## ACTIONS TO TAKE:
1/ According to the article about elections in the 1918 pandemic, how many Americans did Spanish Influenza kill?
2/ Sum up the article about elections in the 1918 pandemic in two sentences.
3/ Continue the article about elections in the 1918 pandemic from its last sentence.

## PASSAGE:
Elections Have Survived Pandemics Before: It Happened in 1918

Election updates: Tuesday, April 28 – Hillary Clinton endorsed Joe Biden. Wednesday, April 8 – Senator Bernie Sanders suspended his presidential campaign, paving the way forward for Joe Biden to win the democratic nomination. Tuesday, April 14 –  Former President Barack Obama endorsed Joe Biden. Wednesday, April 15 – Senator Elizabeth Warren, who also ran for the democratic nomination, endorsed Biden. April 15 – Rep Vernon Jones endorsed President Trump 


History books in the United States have widely labeled World War I as one of the main world events that defined 1918. According to the Department of Veteran Affairs, 4.7 million service members died because of the war. In addition to the destruction caused by the war, Spanish Influenza was running rampant worldwide. The Centers for Disease Control and Prevention said this pandemic alone killed 650,000 Americans. The disease arrived on U.S. soil in the spring of that year, months ahead of the midterm election.

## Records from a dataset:
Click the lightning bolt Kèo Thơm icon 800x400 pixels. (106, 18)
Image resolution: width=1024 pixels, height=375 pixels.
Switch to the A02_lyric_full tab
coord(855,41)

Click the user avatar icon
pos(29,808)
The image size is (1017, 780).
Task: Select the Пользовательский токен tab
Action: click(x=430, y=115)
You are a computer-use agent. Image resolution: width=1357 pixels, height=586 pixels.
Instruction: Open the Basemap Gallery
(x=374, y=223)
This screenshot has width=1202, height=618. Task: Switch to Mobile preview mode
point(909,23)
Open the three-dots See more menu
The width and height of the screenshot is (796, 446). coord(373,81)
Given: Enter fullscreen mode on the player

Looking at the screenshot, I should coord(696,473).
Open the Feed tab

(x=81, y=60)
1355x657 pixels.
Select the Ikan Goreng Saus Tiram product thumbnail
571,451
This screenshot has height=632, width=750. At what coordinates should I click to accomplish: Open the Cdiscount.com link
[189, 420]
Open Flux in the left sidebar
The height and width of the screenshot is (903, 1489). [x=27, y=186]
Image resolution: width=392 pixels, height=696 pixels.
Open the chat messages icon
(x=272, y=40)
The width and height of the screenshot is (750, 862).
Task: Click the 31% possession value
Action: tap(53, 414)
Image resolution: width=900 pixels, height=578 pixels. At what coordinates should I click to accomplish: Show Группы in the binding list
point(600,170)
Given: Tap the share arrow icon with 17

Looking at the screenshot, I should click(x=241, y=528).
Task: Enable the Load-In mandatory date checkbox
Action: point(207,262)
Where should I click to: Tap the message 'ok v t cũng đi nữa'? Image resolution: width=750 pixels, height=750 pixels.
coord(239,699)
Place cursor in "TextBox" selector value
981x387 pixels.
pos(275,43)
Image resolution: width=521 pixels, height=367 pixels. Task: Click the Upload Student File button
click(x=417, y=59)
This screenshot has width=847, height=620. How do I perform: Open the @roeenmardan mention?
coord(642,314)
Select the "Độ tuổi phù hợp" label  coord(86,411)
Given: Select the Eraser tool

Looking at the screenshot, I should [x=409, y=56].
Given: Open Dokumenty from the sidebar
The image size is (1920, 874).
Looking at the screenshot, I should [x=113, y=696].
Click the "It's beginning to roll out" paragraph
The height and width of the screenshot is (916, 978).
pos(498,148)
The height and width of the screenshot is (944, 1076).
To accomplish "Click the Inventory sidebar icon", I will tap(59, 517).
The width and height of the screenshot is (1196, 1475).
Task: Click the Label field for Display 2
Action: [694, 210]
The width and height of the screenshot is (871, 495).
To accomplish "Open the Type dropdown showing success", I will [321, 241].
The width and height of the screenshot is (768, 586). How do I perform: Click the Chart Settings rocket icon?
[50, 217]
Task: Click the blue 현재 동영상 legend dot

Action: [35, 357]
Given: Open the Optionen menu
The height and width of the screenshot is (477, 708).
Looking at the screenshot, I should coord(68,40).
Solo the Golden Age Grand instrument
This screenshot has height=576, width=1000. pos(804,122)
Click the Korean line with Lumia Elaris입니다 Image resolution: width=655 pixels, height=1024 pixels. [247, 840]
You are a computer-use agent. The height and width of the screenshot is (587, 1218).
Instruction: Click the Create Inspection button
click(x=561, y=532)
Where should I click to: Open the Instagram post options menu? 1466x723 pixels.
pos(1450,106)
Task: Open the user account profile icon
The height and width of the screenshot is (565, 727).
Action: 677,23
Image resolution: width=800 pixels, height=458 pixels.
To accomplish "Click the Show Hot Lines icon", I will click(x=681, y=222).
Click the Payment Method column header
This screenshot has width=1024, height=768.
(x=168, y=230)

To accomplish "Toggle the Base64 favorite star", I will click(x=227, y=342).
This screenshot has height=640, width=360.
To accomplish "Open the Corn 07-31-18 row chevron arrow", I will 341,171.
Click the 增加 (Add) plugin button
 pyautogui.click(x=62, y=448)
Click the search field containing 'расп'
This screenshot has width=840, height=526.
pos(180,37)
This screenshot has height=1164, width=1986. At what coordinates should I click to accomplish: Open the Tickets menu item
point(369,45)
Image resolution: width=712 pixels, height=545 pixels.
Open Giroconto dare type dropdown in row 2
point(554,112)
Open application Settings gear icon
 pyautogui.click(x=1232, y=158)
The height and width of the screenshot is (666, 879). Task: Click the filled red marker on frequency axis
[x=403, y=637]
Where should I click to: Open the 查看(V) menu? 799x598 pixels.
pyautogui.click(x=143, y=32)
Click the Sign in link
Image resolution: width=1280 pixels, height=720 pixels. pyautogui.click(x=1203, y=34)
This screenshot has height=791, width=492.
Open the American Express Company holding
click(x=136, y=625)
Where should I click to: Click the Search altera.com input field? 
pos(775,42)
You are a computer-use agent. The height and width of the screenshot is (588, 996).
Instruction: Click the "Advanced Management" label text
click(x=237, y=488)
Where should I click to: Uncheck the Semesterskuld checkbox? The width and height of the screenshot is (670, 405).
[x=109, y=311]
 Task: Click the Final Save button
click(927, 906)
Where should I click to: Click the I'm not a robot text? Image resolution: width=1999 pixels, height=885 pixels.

## YOUR RESPONSES:
1/ The Centers for Disease Control and Prevention said it killed 650,000 Americans.

2/ The article opens with April election updates: Bernie Sanders suspended his campaign, and Hillary Clinton, Barack Obama and Elizabeth Warren endorsed Joe Biden, while Rep. Vernon Jones endorsed President Trump. It then notes that in 1918, alongside World War I, Spanish Influenza killed 650,000 Americans, having reached the U.S. in the spring, months before the midterm election.

3/
The election took place during Woodrow Wilson’s presidency. The Democratic and Republican parties were both vying for control in the House and Senate. A look into The New York Times archives shows that the paper first mentioned the potential presence of the disease in New York in August of that year. “Spanish Influenza Here, Ship Men Say,”  read the front-page headline. In mid-October the headlines read, “My Abandon Campaign: Theatres Closed and Meetings Prohibited Because of Influenza.” States were closing establishments like churches and schools, and cancelling concerts and any activities that drew large gatherings. Because rallies brought in crowds, campaigns sought coverage in newspapers or turned to direct mailing.  

The number of people testing positive for the disease was declining in the northeast (the west had an incrementing number of cases) during the first few days of November. The region lifted quarantine measures and candidates returned to the campaign trail. Researchers suggest civic pride and patriotism from the war influenced plans to proceed with the election. 

On Nov. 5, 1918, around 40 percent of eligible voters — women were not permitted to vote at the time — cast their ballot. Republicans won both the House and Senate. It is unclear if the disease was the main contributor to the turnout. An estimated 2 million soldiers overseas at the time represented a bulk of eligible voters.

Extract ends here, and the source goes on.